朝日の「緊急連載『ノーベル平和賞被団協に』」の記事を読んで思い出した。
シュタイナー学校時代のチカシの親友、クリスチャン・レームのことを懐かしく思い出した。今から30年以上前のことだ。ある年の夏休み、休暇を日本でということで、チカシと一緒に国分寺の我が家にやってきてたクリスチャンは、開口一番「Hisako,ich fahre morgen früh nach Hiroshima」(ヒサコ、ボクハ アス ソウチョウ 広島ニイキマス」と言ったのには驚いた。日本は初めて、日本語はダメ………どうやっていけるの………わたしはレーム夫人から直接「息子を頼みます」とお願いされているし、チカシはやっと実家に帰ったと………すやすやダウン………わたしはついていけないし………心配だらけだ………結局、断固とした意思を貫くクリスチャンに折れて………翌朝早く起きて、お弁当を持たせて送り出し……………暗くなって、満足した彼の顔を見て………やっとホッと一息………緑茶を入れて、道中の話を聞くと………「まず、広島の平和記念公園にいけたので、これからゆっくり日本を観光できる。嬉しいな。何も困ったことはなかったよ。おばさんのお弁当美味しかった。ありがとうございます」ですって!
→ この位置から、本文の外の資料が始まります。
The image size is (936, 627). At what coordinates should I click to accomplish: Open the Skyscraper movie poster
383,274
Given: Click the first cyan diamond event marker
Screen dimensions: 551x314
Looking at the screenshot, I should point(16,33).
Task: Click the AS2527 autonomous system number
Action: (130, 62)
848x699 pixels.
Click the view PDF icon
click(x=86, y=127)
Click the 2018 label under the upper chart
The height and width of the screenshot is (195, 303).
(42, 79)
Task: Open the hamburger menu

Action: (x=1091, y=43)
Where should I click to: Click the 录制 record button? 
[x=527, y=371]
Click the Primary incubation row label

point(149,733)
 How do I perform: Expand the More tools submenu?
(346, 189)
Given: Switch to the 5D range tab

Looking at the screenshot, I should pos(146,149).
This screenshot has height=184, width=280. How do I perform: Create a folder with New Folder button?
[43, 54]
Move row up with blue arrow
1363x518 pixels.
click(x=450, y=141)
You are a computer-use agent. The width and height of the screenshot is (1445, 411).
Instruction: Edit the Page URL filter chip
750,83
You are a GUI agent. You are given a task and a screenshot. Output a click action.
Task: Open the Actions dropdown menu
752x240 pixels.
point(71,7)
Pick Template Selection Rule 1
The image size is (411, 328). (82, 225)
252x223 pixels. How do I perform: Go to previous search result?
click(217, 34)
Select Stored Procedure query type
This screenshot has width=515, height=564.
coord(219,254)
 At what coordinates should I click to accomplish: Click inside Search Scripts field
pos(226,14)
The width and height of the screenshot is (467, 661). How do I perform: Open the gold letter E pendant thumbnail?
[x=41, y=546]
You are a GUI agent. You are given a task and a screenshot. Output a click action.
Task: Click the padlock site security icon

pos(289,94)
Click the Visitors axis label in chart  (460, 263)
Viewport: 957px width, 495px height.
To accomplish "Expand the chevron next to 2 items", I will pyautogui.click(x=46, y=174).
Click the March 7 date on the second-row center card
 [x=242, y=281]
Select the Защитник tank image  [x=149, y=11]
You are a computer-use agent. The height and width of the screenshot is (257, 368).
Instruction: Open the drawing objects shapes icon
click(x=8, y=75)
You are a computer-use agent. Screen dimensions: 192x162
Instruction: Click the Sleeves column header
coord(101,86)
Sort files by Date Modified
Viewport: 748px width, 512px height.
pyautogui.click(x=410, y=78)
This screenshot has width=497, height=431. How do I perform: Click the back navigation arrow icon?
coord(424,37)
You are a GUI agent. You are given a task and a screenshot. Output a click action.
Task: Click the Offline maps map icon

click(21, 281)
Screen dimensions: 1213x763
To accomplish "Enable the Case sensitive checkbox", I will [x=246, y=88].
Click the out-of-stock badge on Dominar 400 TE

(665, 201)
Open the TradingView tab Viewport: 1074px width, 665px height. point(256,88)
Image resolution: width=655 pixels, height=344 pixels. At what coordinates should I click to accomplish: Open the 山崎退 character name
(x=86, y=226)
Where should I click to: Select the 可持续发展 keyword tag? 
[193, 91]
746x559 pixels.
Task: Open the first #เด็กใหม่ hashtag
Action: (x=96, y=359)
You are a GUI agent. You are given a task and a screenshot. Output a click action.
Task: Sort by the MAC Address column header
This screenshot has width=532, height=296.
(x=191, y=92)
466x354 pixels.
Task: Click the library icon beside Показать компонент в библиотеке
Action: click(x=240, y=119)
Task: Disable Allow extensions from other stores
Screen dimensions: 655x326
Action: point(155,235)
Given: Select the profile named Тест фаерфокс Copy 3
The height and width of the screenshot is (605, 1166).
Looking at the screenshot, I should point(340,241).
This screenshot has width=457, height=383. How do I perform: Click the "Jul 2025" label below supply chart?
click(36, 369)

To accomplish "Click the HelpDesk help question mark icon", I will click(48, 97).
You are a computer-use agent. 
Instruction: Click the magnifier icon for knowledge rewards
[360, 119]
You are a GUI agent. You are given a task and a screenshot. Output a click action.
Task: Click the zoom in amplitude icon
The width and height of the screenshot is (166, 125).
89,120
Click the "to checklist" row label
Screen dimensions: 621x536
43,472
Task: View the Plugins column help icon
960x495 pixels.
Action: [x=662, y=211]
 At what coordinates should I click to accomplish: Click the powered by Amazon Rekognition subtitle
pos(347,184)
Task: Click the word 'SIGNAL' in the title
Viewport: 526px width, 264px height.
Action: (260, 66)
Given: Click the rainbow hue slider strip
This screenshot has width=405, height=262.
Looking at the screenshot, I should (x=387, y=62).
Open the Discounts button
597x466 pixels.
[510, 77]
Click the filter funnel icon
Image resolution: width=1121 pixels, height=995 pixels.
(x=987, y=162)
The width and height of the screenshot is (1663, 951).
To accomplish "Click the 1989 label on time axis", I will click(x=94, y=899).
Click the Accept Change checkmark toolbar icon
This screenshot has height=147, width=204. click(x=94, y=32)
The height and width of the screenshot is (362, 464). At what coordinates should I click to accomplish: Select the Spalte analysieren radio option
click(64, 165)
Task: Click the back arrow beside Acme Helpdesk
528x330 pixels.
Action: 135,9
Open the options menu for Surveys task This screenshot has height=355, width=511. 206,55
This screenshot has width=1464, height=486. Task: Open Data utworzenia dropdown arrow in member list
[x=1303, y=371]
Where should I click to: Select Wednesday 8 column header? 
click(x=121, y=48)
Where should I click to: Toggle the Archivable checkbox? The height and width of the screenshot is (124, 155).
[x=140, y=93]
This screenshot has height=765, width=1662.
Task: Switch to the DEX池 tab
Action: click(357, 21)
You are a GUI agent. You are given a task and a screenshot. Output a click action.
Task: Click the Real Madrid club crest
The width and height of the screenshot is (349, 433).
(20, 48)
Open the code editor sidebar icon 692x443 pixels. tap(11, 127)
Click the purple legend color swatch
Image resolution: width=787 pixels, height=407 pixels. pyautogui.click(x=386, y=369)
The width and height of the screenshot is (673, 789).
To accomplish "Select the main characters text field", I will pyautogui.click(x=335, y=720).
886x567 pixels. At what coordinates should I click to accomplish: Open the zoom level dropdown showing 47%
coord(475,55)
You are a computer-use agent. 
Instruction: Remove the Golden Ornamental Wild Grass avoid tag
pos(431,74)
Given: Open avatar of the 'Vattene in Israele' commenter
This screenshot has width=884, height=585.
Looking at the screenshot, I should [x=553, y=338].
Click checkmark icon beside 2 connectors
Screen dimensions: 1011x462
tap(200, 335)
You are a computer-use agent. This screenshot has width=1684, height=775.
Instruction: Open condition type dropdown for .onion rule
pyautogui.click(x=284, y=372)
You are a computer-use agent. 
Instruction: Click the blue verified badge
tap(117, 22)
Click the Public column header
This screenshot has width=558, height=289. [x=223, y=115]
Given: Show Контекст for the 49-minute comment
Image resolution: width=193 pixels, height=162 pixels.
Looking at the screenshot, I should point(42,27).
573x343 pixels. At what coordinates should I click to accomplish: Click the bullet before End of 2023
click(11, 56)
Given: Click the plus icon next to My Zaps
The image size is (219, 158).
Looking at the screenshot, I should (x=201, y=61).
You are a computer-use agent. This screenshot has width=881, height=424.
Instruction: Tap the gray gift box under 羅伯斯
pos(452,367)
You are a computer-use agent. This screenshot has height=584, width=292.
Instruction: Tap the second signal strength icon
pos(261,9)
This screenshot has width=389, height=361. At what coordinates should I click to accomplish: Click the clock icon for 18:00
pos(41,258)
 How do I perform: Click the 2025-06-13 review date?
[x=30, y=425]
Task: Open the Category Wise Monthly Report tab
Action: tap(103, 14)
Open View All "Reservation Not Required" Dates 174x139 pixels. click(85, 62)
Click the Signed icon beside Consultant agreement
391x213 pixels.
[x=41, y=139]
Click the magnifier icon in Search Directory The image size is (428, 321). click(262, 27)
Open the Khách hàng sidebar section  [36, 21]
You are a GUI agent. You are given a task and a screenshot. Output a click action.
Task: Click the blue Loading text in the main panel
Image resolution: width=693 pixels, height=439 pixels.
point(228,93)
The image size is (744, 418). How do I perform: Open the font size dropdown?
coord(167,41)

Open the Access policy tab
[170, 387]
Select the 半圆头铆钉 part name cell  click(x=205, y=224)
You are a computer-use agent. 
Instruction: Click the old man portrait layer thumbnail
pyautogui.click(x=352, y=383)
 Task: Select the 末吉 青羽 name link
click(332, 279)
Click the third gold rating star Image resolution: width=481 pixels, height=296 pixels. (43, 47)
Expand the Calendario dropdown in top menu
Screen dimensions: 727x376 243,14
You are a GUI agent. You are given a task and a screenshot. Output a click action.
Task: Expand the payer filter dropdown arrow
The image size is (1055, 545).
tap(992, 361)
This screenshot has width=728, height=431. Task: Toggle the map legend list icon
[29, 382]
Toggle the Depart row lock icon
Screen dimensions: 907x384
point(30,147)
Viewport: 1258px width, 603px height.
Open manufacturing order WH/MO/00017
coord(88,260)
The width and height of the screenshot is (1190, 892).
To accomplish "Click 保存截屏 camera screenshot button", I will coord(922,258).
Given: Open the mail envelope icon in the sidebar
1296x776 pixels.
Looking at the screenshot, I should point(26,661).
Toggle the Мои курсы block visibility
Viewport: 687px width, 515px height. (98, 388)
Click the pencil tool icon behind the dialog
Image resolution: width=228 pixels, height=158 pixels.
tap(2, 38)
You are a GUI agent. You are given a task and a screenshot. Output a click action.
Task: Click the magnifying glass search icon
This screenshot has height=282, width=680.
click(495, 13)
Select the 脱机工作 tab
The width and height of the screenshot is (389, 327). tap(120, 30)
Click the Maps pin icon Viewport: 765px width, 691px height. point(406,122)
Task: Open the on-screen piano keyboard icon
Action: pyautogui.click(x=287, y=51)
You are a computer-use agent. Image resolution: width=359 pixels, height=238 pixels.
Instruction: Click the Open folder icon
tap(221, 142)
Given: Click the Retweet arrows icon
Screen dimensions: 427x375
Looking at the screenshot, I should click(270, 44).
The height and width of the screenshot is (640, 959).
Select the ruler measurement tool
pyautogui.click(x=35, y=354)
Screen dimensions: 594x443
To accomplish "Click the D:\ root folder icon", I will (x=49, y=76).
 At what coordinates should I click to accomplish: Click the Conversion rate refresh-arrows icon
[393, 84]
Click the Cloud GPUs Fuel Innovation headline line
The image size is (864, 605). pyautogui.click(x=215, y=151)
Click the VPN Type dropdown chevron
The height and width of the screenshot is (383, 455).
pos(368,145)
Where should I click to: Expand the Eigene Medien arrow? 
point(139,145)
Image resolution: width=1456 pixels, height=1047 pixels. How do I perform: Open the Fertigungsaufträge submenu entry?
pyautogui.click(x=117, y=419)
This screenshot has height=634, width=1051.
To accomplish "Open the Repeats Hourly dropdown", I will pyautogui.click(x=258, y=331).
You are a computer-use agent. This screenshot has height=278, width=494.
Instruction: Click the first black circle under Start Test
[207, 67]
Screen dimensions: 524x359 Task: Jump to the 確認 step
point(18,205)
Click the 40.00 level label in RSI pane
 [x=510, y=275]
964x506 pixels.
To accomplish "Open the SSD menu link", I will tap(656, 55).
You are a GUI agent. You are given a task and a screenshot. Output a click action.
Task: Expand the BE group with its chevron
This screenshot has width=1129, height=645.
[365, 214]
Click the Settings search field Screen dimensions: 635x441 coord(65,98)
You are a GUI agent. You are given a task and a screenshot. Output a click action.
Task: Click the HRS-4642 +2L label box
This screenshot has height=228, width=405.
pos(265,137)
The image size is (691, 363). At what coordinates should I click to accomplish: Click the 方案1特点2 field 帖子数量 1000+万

クリスチャンのお母さんレーム夫人は、自分の家を不良少年少女の更生施設にして、自分の三人息子も施設の子たちと差別なく育て、共同生活し「わたしはここにいる子みんなのお母さん、寮母さんよ」という。いっぱいイヤリング・ネックレスを身につけ、バッチリと化粧し、とても寮母さんとは思えないほど派手で自由な女性………いやぁ〜、心の広さ、温かさ、思いやり………わたしはすっかり彼女に魅了され………子育てとは、生きるとはこうあるべきだ!と嬉しいものをいただいた。
朝日の記事の続き。最後は「被爆者団体と、唯一の戦争被爆国の政府。日本の被団協の歴史は、日本政府との闘い、すれ違いの歴史でもある。」と結ばれている。
30年前のクリスチャン少年の真摯な行動、レーム夫人の心の広さ、を思いだし、励まされる。しっかりしなくては、ヒサコサン!